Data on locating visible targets
--
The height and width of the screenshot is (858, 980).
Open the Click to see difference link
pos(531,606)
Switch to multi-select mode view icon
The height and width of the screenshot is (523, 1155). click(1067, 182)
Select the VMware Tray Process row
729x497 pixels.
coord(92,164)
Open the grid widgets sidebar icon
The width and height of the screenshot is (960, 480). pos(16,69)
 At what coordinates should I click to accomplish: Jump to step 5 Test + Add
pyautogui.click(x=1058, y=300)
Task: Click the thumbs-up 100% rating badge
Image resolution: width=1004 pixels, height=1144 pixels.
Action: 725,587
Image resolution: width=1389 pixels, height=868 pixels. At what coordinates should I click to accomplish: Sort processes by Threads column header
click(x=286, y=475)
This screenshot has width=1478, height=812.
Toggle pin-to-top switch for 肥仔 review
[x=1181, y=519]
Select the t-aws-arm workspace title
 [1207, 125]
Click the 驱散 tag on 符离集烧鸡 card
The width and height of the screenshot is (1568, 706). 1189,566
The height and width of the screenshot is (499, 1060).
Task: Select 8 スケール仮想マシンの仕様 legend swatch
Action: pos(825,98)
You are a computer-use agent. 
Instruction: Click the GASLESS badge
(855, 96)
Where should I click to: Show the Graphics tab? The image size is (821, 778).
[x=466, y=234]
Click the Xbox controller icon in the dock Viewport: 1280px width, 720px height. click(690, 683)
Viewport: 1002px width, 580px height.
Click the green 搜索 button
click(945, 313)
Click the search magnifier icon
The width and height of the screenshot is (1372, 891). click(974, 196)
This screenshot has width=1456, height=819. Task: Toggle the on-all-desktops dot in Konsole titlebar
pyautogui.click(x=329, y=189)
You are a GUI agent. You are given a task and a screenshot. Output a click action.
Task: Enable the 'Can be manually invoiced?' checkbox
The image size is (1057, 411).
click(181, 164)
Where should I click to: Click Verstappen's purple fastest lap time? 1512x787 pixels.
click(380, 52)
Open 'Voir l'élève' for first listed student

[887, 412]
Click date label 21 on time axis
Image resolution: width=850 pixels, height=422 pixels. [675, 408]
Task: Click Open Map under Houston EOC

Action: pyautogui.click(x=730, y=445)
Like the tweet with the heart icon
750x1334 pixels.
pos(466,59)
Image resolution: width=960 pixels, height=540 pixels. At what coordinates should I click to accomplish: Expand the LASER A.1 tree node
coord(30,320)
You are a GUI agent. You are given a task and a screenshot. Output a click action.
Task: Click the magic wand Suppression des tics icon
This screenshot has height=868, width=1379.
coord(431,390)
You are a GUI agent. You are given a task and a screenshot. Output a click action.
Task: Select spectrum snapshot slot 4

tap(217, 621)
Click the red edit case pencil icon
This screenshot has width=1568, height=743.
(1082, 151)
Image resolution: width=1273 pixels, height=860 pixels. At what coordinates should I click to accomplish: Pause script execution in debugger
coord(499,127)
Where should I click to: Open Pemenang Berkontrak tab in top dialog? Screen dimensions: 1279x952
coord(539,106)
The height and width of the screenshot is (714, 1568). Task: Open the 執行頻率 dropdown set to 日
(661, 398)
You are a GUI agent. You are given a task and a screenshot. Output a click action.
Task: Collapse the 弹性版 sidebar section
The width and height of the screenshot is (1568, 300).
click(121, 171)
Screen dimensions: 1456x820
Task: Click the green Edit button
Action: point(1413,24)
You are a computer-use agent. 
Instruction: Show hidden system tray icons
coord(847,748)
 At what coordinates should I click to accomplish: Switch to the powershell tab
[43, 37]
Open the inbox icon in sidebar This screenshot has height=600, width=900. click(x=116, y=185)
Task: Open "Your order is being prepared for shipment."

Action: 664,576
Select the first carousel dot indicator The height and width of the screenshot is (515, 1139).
--
• TASK: List each line in the material above that contains the string "dimensions", and copy every such line in full.

• EXERCISE RESULT:
Where should I click to: Open Pemenang Berkontrak tab in top dialog? Screen dimensions: 1279x952
Screen dimensions: 1456x820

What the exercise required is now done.